Authors: GARCIA, ADRIANA - Universidad Nacional Autonoma De Mexico; Cole, John; Vanraden, Paul; Wiggans, George; RUIZ, FELIPE - Universidad Nacional Autonoma De Mexico; Van Tassell, Curtis - Curt

Submitted to: Proceedings of the National Academy of Sciences (PNAS)
Publication Type: Peer Reviewed Journal
Publication Acceptance Date: 5/17/2016
Publication Date: 6/27/2016
Citation: Garcia, A., Cole, J.B., Van Raden, P.M., Wiggans, G.R., Ruiz, F., Van Tassell, C.P. 2016. Changes in genetic selection differentials and generation intervals in US dairy cattle as a result of genomic selection. Proceedings of the National Academy of Sciences. 113:E3995–E4004.

Interpretive Summary: The introduction of genomic selection in dairy cattle improvement programs in 2008 was expcted to increase rates of genetic gain, particularly for traits with low heritabilities such as fertlility and longevity. Our analysis of the US national dairy database found that generation intervals have decreased dramatically over the last five years, and selection intensity for lowly heritable traits has increased dramatically. Genetic trends changed from close to zero to large and favorable, resulting in rapid genetic improvement in fertility, lifespan, and health in a breed where these traits had been eroding over time. These results clearly demonstrate the positive impact of genomic selection in US dairy cattle, even though this technology has only been in use for a short time.

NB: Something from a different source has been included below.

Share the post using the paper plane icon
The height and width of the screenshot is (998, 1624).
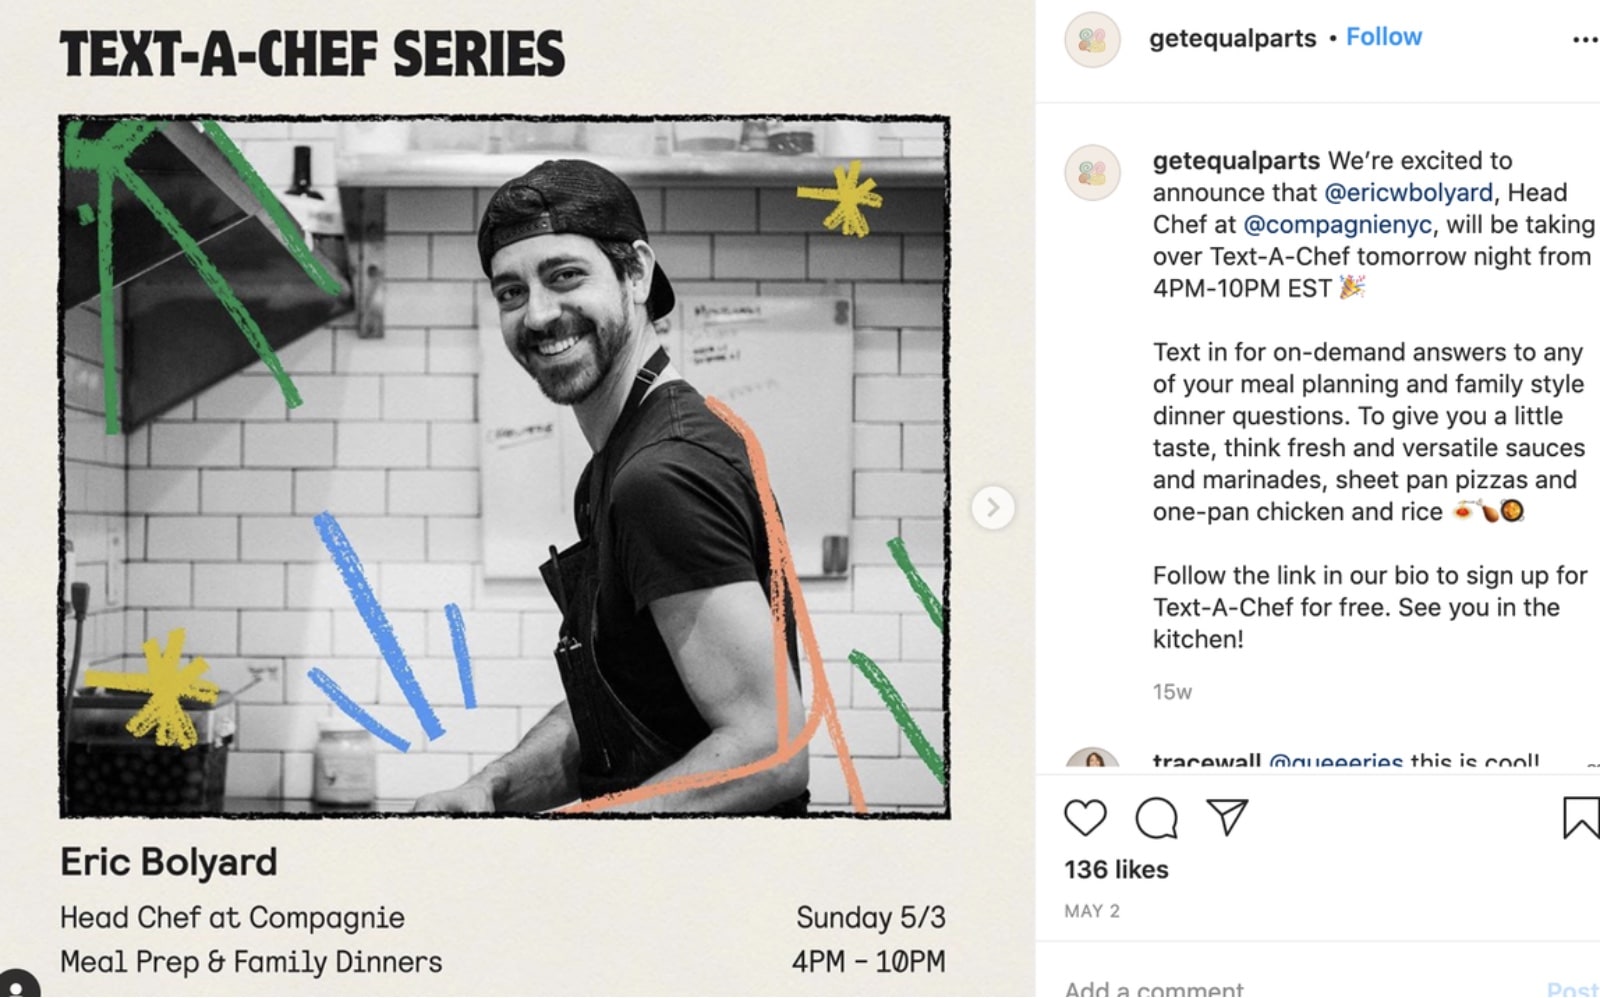pos(1227,817)

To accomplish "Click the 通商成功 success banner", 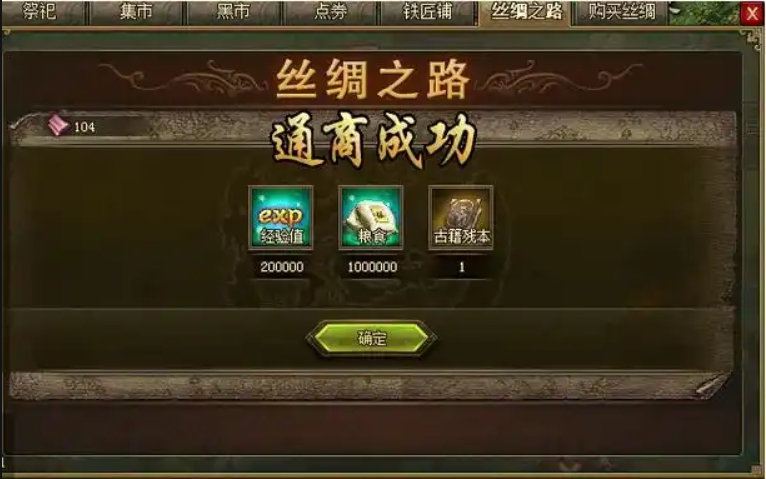I will click(x=373, y=139).
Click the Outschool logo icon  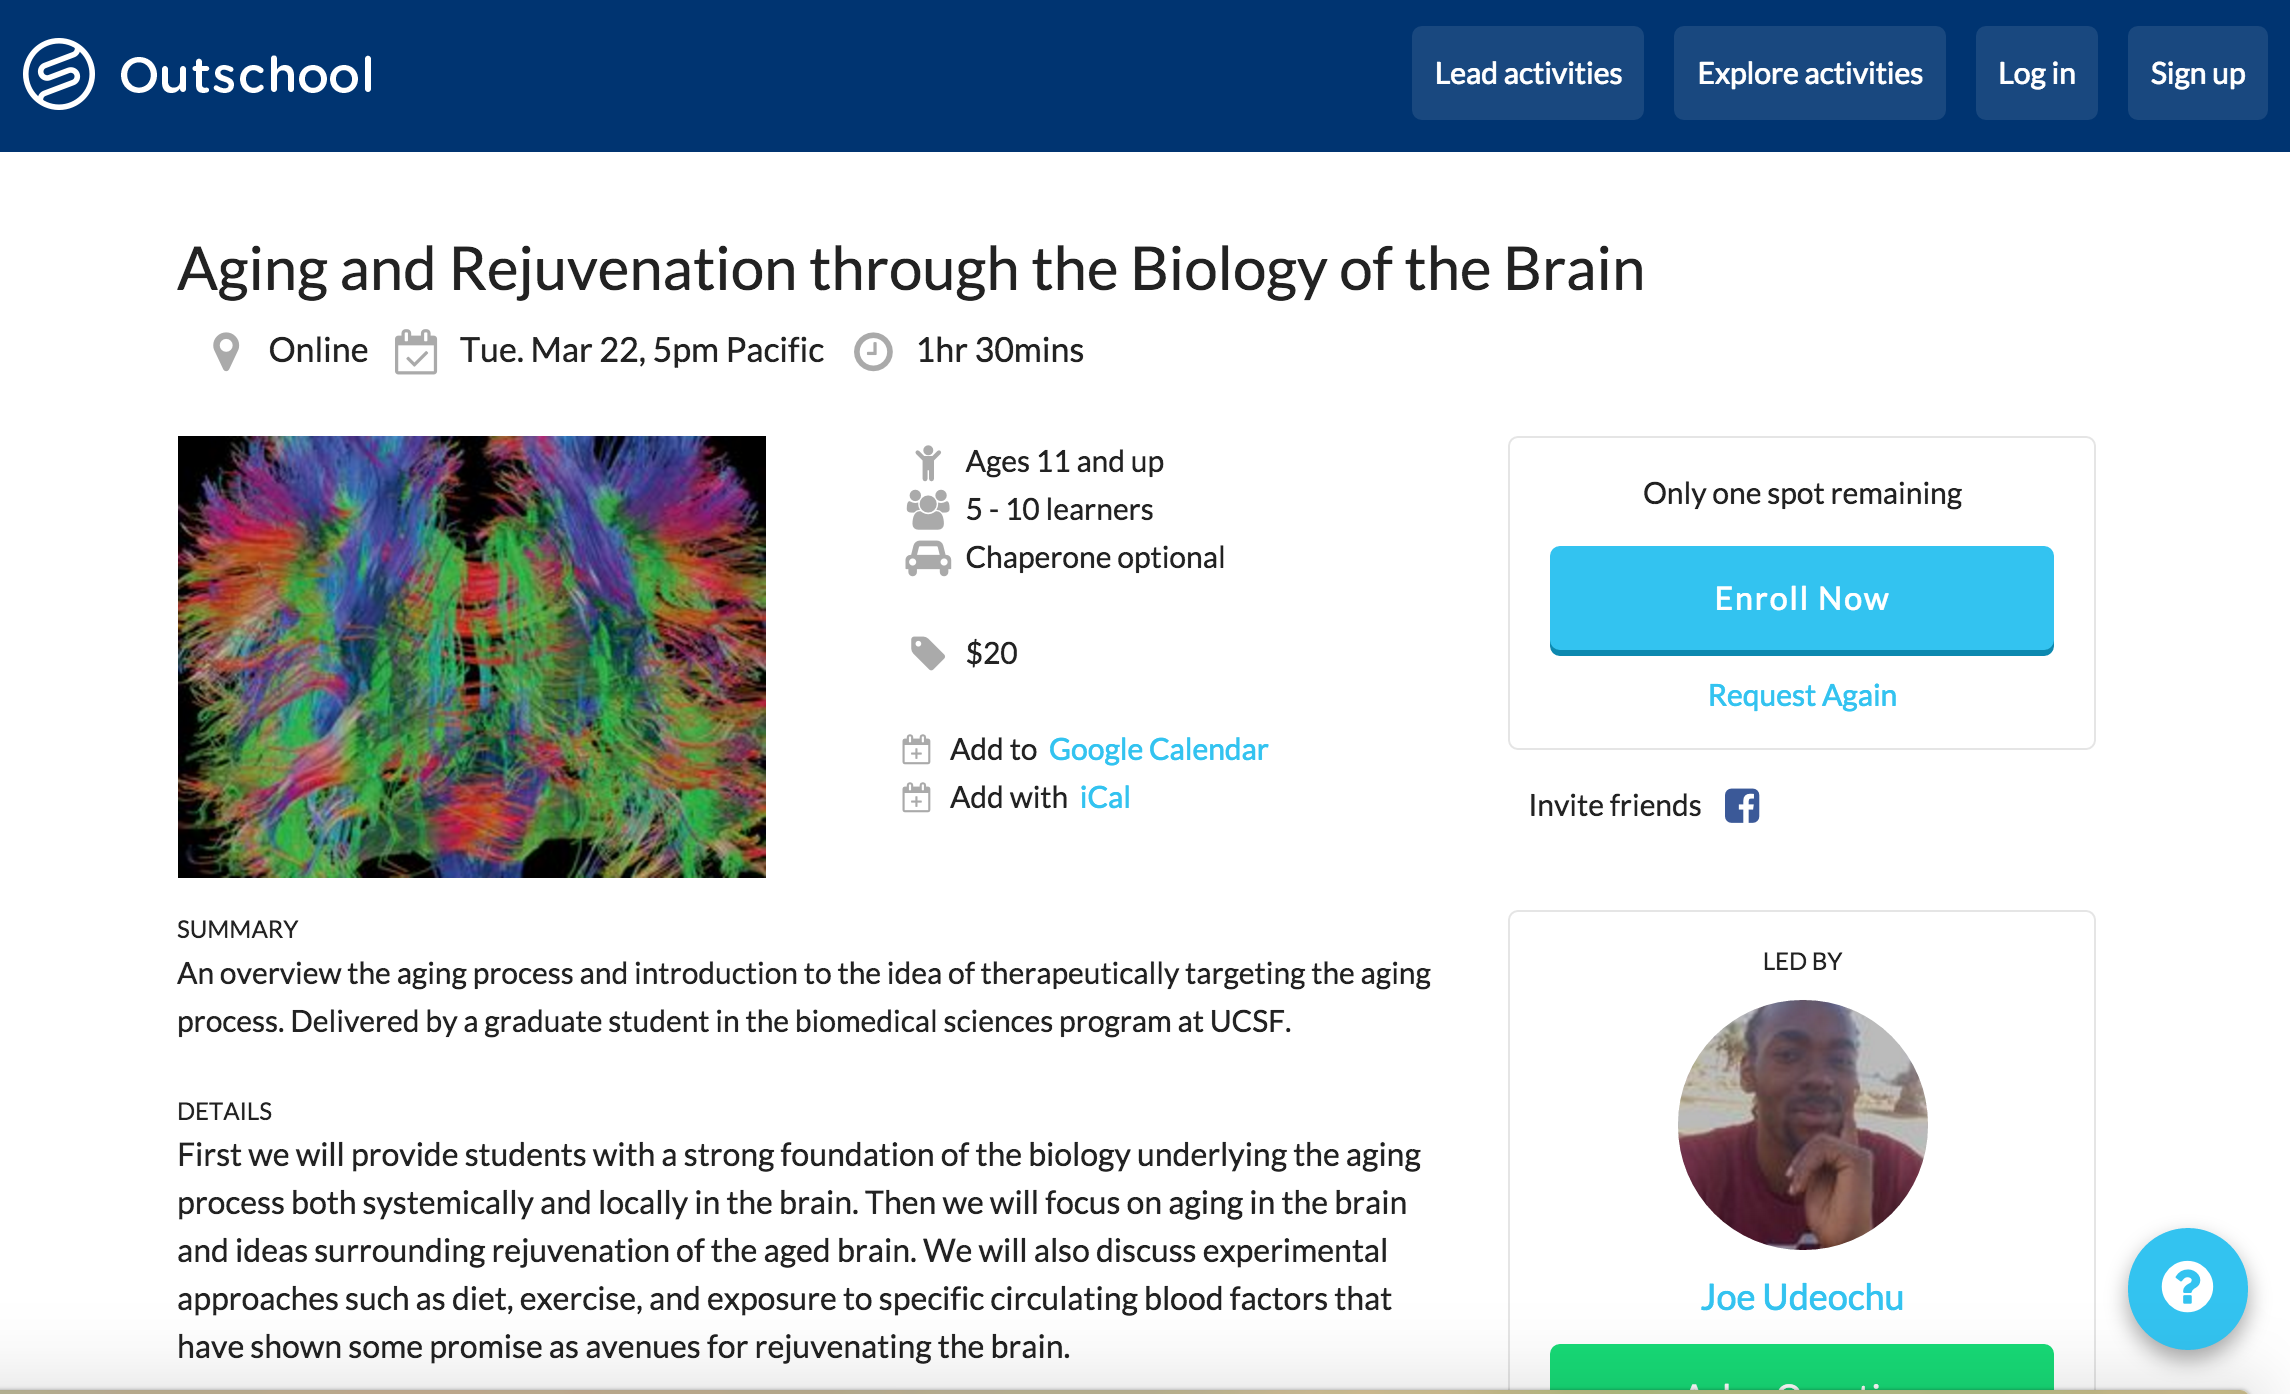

Technical Abstract: Six years after the introduction of genomic selection in the US it is now possible to evaluate the impact of this technology on the population and compare those estimates to theoretical expectations. Selection differentials (SD) and generation intervals (GI) were characterized in a four-path selection model that included sires of bulls (SB), sires of cows (SC), dams of bulls (DB), and dams of cows (DC). Changes in SD over time were estimated for milk, fat, and protein yield, daughter pregnancy rate (DPR), productive life (PL), and somatic cell score (SCS) for the Holstein breed. In the period following implementation of genomic selection, dramatic reductions were seen in GI, especially the SB and SC paths. The SB pathway reduced from approximately 7 years to less than 2.5 years, SC dropped from nearly 7 years to under 5 years, and the DB GI fell from about 4 years to nearly 2.5. Selection differentials were relatively stable for the yield traits, although modest gains were noted in recent years. The most dramatic response to genomic selection was observed for lowly heritable traits DPR, PL, and SCS. Genetic trends changed from close to zero to large and favorable, resulting in rapid genetic improvement in fertility, lifespan, and health in a breed where these traits had been eroding over time. These results clearly demonstrate the positive impact of genomic selection in US dairy cattle, even though this technology has only been in use for a short time. Rates of genetic gain per year increased from 132% to 285% when comparing 2011-2014 with 2006-2010.